The Lucent® device is an intervertebral body fusion device for use in lumbar spinal surgery. It may also be referred to as an interbody device or interbody cage. The device is generally box-shaped with various holes throughout its design to allow for the placement of autograft. The exterior of the device has "teeth" or other generally sharp engagement members on the superior and inferior surfaces to help prevent the device from migrating once it is surgically positioned.

Vertu® & Vertu® Ti-Bond devices are stand-alone interbody fusion devices intended for spinal fusion procedures at one level from the C2/C3 disc space to the C7/T disc space in skeletally mature patients with degenerative disc disease (defined as neck pain of discogenic origin with degeneration of the disc confirmed by history and radies) of the cervical spine. Implanted via an open, anterior approach and packed with autograft or allogenic bone graft comprised of cancellous and/or corticocancellous bone graft. Patients must have undergone a regimen of at least six (6) weeks non-operative treatment prior to being treated with these devices. The implant is designed to accommodate two screws. Two screws should be used to ensure adequate fixation of the implant. Crystal® & Crystal® Ti-Bond devices are intended for spinal fusion at one or two contiguous levels in skeletally mature patients with degenerative disc disease (defined as neck pain of discogenic origin with degeneration of the disc confirmed by history and radiographic studies) of the cervical spine. Implanted via an open, anterior approach from the C2-C3 disc space to the C7-T1 disc space and packed with autograft or allogenic bone graft comprised of cancellous and/or corticocancellous bone graft. The device is intended to be used with supplemental fixation systems that have been cleared for use in the cervical spine (i.e., anterior plate systems). Patients must have undergone a regimen of at least six (6) weeks non-operative treatment prior to being treated with these devices.

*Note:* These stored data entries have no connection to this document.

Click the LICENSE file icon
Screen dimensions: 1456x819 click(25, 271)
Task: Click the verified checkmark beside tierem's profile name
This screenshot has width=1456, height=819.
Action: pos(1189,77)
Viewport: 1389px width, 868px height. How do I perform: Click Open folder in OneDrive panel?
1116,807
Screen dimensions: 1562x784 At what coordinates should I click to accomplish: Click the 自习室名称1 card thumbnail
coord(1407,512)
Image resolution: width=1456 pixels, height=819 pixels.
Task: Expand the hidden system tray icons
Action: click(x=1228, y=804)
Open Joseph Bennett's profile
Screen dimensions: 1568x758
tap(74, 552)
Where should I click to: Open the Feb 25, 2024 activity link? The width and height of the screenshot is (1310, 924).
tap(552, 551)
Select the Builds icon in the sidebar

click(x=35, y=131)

The Vertu and Vertu Ti-Bond Cervical Interbody System is composed of an implant body made from titanium alloy (Ti-6Al-4V) conforming to ASTM F136 or ISO 5832-3 or polyetheretherketone (PEEK-Optima®) conforming to ASTM F2026 or PEEK-Optima® coated with commercially pure titanium per ASTM F1580 and fixation screws made from Ti-6Al-4V per ASTM F136 or ISO 5832-3 with a Nitinol clip conforming to ASTM F2063. All implant bodies have a titanium insert lining the internal surface of the screw holes conforming to ASTM F136 or ISO 5832-3. The implant body is generally boxshaped device with holes through its body for the placement of graft material. Additionally, it has teeth located on its superior and inferior external surfaces to help keep the device from migrating once placed in its desired location. Each screw hole is lined in its internal surface with a titanium ring insert. Screws pass through screw holes of the implant body and affix to bone to help prevent implant migration. When fully seated, the screw head rests on the titanium insert of the screw hole. The Crystal and Crystal Ti-Bond Cervical Interbody devices are generally a box-shaped device with various holes located throughout its geometry to allow for packing of bone graft material. The body of the implant is made from titanium alloy (Ti-6A1-4V) conforming to ASTM F136 or ISO 5832-3 or polyetheretherketone (PEEK-Optima®) conforming to ASTM F2026 or PEEK-Optima® coated with commercially pure titanium per ASTM F1580. Superior and inferior surfaces of the device have teeth that help keep the device from migrating once placed in its desired location.